As it is now, If you want to find to share a virtual hug, a shot, or a quiz with 12 of your Facebook friends, you'll be sharing a lot of their private information with third-party companies.
Facebook agreed Thursday to give users more control over the information they share with third-party applications like games and quizzes in response to concerns raised by Canadian privacy officials.
As it is now, people who want to use such third-party software have to agree to share all their data with the application.
Accepting an invitation to take the "How well do you know the 80s?" or "What color are you?" or "How girly are you?"quiz, to name a few, prompts a page that says "access will let it pull your profile information, photos, your friends' info, and other content that it requires to work."
The translation -- you're sharing lot of information, including birthdays, policital affiliations and family photos about people you call your friends.

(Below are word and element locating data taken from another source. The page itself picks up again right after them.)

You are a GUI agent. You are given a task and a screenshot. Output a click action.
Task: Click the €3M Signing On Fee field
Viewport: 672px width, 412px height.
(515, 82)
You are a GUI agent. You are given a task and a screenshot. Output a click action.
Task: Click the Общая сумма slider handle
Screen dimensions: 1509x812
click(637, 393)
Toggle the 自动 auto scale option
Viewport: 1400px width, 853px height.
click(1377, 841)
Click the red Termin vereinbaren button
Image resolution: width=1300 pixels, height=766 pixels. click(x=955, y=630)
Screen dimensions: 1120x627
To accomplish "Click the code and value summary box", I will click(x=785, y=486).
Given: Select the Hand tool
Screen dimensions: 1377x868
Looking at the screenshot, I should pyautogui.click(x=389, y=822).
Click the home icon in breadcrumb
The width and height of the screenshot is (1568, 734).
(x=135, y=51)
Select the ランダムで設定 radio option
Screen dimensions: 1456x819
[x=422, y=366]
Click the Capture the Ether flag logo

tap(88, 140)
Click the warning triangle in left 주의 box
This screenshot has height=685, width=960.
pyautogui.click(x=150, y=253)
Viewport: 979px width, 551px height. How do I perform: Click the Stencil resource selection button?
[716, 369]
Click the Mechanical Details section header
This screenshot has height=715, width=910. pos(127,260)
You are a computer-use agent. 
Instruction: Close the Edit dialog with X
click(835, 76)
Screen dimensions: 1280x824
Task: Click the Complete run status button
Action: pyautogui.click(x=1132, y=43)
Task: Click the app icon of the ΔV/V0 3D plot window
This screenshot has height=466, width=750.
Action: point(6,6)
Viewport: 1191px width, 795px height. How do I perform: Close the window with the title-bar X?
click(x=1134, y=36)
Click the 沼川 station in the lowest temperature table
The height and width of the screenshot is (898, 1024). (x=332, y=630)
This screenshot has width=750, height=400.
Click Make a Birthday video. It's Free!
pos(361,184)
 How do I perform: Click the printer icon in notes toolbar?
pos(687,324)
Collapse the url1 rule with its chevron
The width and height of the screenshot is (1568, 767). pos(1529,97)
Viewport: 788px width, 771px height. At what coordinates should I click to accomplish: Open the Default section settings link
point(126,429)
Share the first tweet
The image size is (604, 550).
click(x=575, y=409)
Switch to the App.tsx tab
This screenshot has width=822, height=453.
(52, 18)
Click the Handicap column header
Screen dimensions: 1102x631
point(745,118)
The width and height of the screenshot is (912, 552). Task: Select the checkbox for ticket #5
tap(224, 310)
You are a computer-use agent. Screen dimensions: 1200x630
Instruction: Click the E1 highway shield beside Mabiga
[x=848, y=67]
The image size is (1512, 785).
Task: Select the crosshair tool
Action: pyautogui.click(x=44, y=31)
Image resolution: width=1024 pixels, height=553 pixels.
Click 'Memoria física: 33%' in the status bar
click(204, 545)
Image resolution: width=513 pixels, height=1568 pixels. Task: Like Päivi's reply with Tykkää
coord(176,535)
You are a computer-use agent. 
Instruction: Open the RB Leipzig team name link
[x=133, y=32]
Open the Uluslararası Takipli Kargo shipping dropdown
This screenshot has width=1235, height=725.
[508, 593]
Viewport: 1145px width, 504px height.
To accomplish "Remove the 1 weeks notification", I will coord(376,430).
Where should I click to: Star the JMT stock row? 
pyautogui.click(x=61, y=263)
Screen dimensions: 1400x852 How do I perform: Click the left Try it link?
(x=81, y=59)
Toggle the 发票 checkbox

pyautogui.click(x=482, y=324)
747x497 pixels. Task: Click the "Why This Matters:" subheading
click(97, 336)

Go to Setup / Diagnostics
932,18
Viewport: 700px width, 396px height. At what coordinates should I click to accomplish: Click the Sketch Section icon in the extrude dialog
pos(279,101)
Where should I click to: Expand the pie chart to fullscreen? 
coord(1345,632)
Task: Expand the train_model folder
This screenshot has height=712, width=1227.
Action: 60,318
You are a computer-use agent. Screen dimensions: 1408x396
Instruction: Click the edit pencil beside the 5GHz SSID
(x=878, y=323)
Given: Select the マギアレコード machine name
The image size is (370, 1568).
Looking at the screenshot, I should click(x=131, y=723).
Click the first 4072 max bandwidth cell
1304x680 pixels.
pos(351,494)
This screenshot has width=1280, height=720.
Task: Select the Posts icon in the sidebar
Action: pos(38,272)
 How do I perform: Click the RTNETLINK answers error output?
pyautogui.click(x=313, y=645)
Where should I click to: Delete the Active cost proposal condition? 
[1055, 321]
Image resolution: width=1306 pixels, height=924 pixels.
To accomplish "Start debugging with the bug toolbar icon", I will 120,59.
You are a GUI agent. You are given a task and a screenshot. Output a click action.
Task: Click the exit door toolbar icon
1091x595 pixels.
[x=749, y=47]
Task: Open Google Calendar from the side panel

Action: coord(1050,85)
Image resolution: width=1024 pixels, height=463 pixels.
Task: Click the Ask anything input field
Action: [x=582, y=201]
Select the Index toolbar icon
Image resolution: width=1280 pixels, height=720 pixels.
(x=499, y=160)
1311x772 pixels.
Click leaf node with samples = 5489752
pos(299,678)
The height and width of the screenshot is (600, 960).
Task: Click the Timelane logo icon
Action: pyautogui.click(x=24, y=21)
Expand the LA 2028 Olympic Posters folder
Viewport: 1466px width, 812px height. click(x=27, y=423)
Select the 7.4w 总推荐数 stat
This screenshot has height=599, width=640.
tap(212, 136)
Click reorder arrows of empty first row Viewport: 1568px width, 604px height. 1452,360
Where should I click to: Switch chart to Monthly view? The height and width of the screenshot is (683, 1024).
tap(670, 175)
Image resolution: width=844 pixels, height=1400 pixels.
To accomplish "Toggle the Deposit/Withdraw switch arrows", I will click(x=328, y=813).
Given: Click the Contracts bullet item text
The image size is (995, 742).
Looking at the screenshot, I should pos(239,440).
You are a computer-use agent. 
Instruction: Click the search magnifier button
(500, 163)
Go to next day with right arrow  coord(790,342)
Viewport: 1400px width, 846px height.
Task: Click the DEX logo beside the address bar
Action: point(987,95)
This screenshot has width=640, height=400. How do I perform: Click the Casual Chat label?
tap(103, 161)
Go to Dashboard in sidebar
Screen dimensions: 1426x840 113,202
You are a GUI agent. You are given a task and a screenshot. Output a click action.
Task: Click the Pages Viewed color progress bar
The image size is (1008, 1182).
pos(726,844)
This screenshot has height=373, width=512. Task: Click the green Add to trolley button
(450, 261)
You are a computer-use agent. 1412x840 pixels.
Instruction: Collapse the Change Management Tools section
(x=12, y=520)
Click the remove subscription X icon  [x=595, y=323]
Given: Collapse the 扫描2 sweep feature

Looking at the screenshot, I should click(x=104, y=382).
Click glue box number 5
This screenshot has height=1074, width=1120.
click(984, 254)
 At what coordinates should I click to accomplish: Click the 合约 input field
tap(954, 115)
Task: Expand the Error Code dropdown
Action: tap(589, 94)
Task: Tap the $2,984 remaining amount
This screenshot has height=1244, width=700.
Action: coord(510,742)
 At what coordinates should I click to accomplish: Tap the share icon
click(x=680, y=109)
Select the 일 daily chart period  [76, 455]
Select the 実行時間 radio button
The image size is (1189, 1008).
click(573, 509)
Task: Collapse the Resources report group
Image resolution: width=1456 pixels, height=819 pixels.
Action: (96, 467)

The ACLU even built a quiz that asks "What do quizzes really know about you?" But if you want to answer the questions about your knowledge of privacy settings, you'll have to share all that information with the snooty advertisers.
With the changes, the application developer will have to specify which categories of data the software needs, so users can decide accordingly.
Users will also have to specifically approve any access Facebook applications have to their friends' information. Such access still would be subject to the friend's privacy and application settings.
But, it could take up to a year for the changes to be fully implemented.
"Application developers have had virtually unrestricted access to Facebook users' personal information," Privacy Commissioner Jennifer Stoddart told reporters Thursday. "The changes Facebook plans to introduce will allow users to control the types of personal information that applications can access."
Even though the changes stemmed from Canadian privacy complaints, they will apply to Facebook's 250 million users worldwide.
As part of Thursday's agreement, Facebook will provide users with a clearer distinction between deactivating an account and deleting it, along with a better explanation of how its advertising programs work.
"People will be able to enjoy the benefits of social networking without giving up control of their personal information," Stoddart said.